▶ **Element lookup records**
--- Begin ---

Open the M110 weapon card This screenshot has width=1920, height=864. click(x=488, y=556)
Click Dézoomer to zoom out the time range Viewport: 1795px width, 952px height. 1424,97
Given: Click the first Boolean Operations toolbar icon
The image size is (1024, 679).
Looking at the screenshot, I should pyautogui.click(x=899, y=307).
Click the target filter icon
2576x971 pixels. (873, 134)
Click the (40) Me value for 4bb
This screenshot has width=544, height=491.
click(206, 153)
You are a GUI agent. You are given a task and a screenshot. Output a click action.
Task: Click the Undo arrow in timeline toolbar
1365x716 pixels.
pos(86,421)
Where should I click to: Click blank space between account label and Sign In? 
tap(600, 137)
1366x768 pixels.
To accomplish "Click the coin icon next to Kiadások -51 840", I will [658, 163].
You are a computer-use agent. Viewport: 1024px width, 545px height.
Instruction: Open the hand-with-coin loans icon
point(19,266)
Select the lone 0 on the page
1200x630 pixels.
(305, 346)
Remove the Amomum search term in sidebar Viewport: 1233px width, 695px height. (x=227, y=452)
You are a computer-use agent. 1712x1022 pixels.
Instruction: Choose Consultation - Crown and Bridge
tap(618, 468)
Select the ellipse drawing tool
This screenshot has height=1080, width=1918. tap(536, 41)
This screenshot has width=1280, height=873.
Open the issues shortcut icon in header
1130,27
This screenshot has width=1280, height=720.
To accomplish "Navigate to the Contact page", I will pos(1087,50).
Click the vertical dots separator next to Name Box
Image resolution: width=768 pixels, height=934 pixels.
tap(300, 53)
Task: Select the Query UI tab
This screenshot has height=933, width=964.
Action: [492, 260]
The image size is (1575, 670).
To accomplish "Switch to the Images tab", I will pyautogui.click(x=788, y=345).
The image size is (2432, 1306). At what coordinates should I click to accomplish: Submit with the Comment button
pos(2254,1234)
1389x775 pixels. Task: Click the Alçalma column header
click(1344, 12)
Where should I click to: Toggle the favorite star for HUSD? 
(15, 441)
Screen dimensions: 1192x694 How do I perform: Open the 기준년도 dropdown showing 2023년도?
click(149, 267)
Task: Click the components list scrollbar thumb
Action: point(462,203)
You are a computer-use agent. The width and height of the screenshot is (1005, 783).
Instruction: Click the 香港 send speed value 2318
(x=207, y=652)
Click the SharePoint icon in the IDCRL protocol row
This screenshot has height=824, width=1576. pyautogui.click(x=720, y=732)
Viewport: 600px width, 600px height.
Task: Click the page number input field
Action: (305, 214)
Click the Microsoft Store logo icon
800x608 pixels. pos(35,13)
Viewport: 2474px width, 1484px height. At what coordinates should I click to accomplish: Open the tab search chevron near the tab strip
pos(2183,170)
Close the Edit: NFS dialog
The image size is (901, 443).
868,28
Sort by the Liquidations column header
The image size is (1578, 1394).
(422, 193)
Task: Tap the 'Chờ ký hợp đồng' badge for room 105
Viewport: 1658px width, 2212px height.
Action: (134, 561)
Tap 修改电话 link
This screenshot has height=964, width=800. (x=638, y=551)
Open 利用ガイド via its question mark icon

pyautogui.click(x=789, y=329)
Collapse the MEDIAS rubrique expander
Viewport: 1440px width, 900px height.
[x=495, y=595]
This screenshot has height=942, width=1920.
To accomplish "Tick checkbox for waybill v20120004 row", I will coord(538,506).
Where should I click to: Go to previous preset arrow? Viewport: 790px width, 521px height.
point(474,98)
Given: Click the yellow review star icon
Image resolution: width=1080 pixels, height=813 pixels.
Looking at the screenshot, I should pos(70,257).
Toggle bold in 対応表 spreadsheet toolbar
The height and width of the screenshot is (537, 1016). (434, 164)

--- End ---

▶ **EXERCISE TASK**
Can you rewrite the material above, changing every "computer-use agent" to "screen-control agent" and leaving everything else as it is?

▶ **ANSWER**
Open the M110 weapon card This screenshot has width=1920, height=864. click(x=488, y=556)
Click Dézoomer to zoom out the time range Viewport: 1795px width, 952px height. 1424,97
Given: Click the first Boolean Operations toolbar icon
The image size is (1024, 679).
Looking at the screenshot, I should pyautogui.click(x=899, y=307).
Click the target filter icon
2576x971 pixels. (873, 134)
Click the (40) Me value for 4bb
This screenshot has width=544, height=491.
click(206, 153)
You are a GUI agent. You are given a task and a screenshot. Output a click action.
Task: Click the Undo arrow in timeline toolbar
1365x716 pixels.
pos(86,421)
Where should I click to: Click blank space between account label and Sign In? 
tap(600, 137)
1366x768 pixels.
To accomplish "Click the coin icon next to Kiadások -51 840", I will [658, 163].
You are a screen-control agent. Viewport: 1024px width, 545px height.
Instruction: Open the hand-with-coin loans icon
point(19,266)
Select the lone 0 on the page
1200x630 pixels.
(305, 346)
Remove the Amomum search term in sidebar Viewport: 1233px width, 695px height. (x=227, y=452)
You are a screen-control agent. 1712x1022 pixels.
Instruction: Choose Consultation - Crown and Bridge
tap(618, 468)
Select the ellipse drawing tool
This screenshot has height=1080, width=1918. tap(536, 41)
This screenshot has width=1280, height=873.
Open the issues shortcut icon in header
1130,27
This screenshot has width=1280, height=720.
To accomplish "Navigate to the Contact page", I will pos(1087,50).
Click the vertical dots separator next to Name Box
Image resolution: width=768 pixels, height=934 pixels.
tap(300, 53)
Task: Select the Query UI tab
This screenshot has height=933, width=964.
Action: [492, 260]
The image size is (1575, 670).
To accomplish "Switch to the Images tab", I will pyautogui.click(x=788, y=345).
The image size is (2432, 1306). At what coordinates should I click to accomplish: Submit with the Comment button
pos(2254,1234)
1389x775 pixels. Task: Click the Alçalma column header
click(1344, 12)
Where should I click to: Toggle the favorite star for HUSD? 
(15, 441)
Screen dimensions: 1192x694 How do I perform: Open the 기준년도 dropdown showing 2023년도?
click(149, 267)
Task: Click the components list scrollbar thumb
Action: point(462,203)
You are a screen-control agent. The width and height of the screenshot is (1005, 783).
Instruction: Click the 香港 send speed value 2318
(x=207, y=652)
Click the SharePoint icon in the IDCRL protocol row
This screenshot has height=824, width=1576. pyautogui.click(x=720, y=732)
Viewport: 600px width, 600px height.
Task: Click the page number input field
Action: (305, 214)
Click the Microsoft Store logo icon
800x608 pixels. pos(35,13)
Viewport: 2474px width, 1484px height. At what coordinates should I click to accomplish: Open the tab search chevron near the tab strip
pos(2183,170)
Close the Edit: NFS dialog
The image size is (901, 443).
868,28
Sort by the Liquidations column header
The image size is (1578, 1394).
(422, 193)
Task: Tap the 'Chờ ký hợp đồng' badge for room 105
Viewport: 1658px width, 2212px height.
Action: (134, 561)
Tap 修改电话 link
This screenshot has height=964, width=800. (x=638, y=551)
Open 利用ガイド via its question mark icon

pyautogui.click(x=789, y=329)
Collapse the MEDIAS rubrique expander
Viewport: 1440px width, 900px height.
[x=495, y=595]
This screenshot has height=942, width=1920.
To accomplish "Tick checkbox for waybill v20120004 row", I will coord(538,506).
Where should I click to: Go to previous preset arrow? Viewport: 790px width, 521px height.
point(474,98)
Given: Click the yellow review star icon
Image resolution: width=1080 pixels, height=813 pixels.
Looking at the screenshot, I should pos(70,257).
Toggle bold in 対応表 spreadsheet toolbar
The height and width of the screenshot is (537, 1016). (434, 164)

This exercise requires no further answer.